MURRELLS INLET, SC (WBTW) – Horry and Georgetown county hospitals are seeing the post-holiday surge as the percent of positive COVID-19 tests reaches new heights in South Carolina.
Tidelands Waccamaw Community Hospital is operating at 100% occupancy, although COVID-19 patients don’t account for the whole number. There are currently 60 COVID-19 patients hospitalized at the facility.
“Every single day there are huddles of teams that work twice a day on two different shifts, every single day, seven days a week who look at discharges, the number of admissions, the number of people in the ER that need a hospital bed, the ICU census etcetera,” Tidelands Health chief operating officer, Gayle Resetar, said. “This is a every 12-hour effort. It’s not that things come to a screeching halt if you’re at 100, it’s just a constantly moving target.”

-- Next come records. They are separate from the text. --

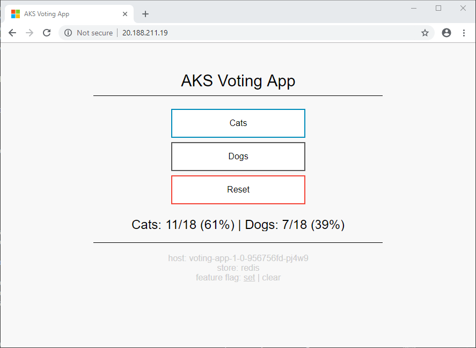Go forward to the next page
The height and width of the screenshot is (348, 476).
point(30,33)
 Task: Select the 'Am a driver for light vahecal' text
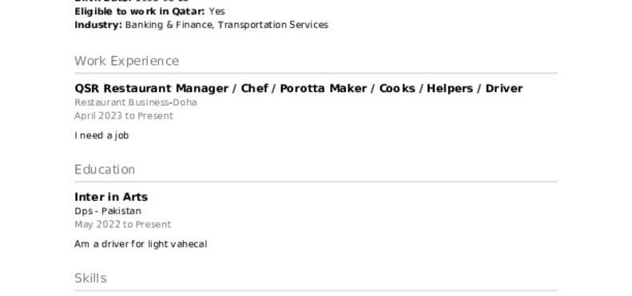tap(141, 244)
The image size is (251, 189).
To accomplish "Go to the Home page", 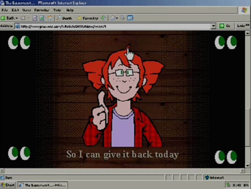I will [50, 18].
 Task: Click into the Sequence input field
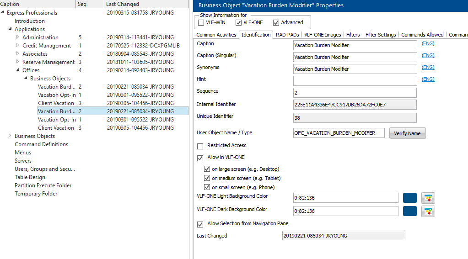click(x=355, y=93)
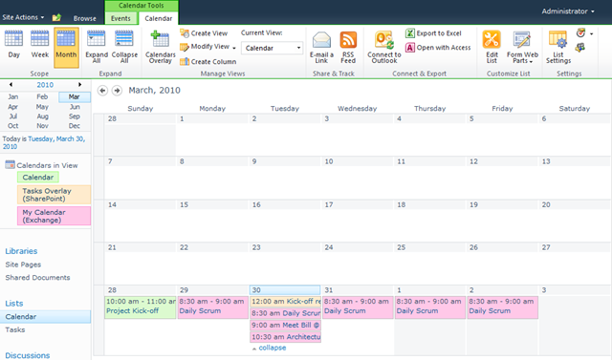Click the Collapse All button
Screen dimensions: 612x360
[x=124, y=47]
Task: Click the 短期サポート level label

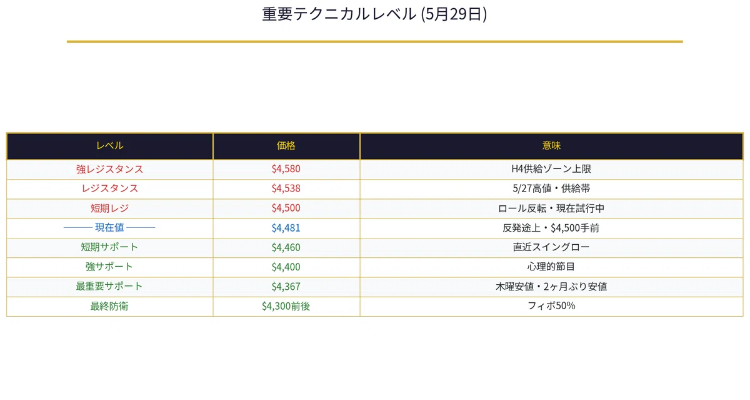Action: tap(109, 247)
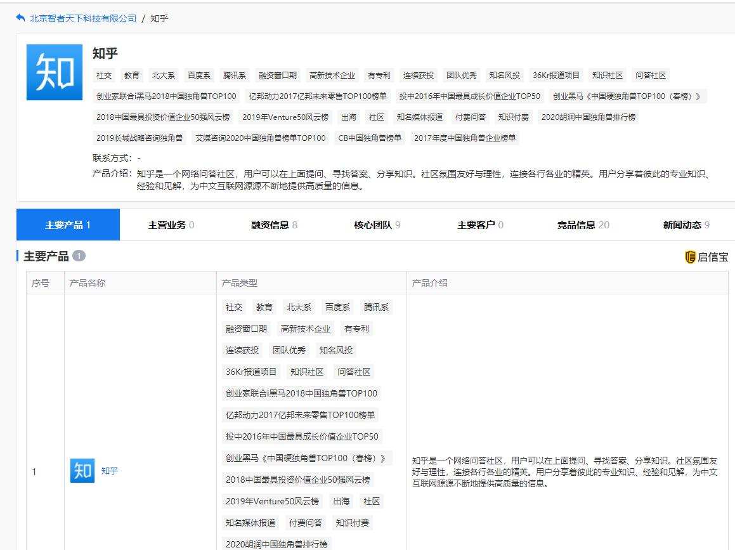The width and height of the screenshot is (735, 550).
Task: Click the 产品类型 column header
Action: point(240,283)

In Horry County, Grand Strand Medical is operating at 99%. Right now, there are 76 in-house COVID-19 patients. The hospital is experiencing a “significant peak over the last week since the holidays,” according to a hospital spokesperson.
At Conway Medical Center, doctors and nurses are caring for 47 COVID-19 patients, a number that almost matches the hospital’s COVID-19 peak in July, when it had an average of 50 COVID-19-positive patients a day the week of July 20.
“Along the whole Grand Strand, in the last week we’ve seen record numbers of hospitalizations along the whole Grand Strand, up to 250; with all four hospitals in the area,” Resetar said. “The highest number we hit in July was about 189, I think was the highest number and we were I think at 246 on Sunday.”
Although the number of hospitalizations is rising higher than it was in July, Resetar said some things are better under control.
“The PPE is one of those variables, the treatment plans exist, the remdesivir, the plasma, the antibodies, have all become additional weapons in the arsenal so to speak,” he said.
As for the post-holiday surge, Resetar said they are bracing to handle it into February.
“We probably had post-Thanksgiving hospitalizations as Christmas really came down on us,” she said. “So we will probably go through January and part of February with really record high hospitalizations because we expect the spread that is going to occur post-Christmas and post-New Years. We probably haven’t seen it all yet.”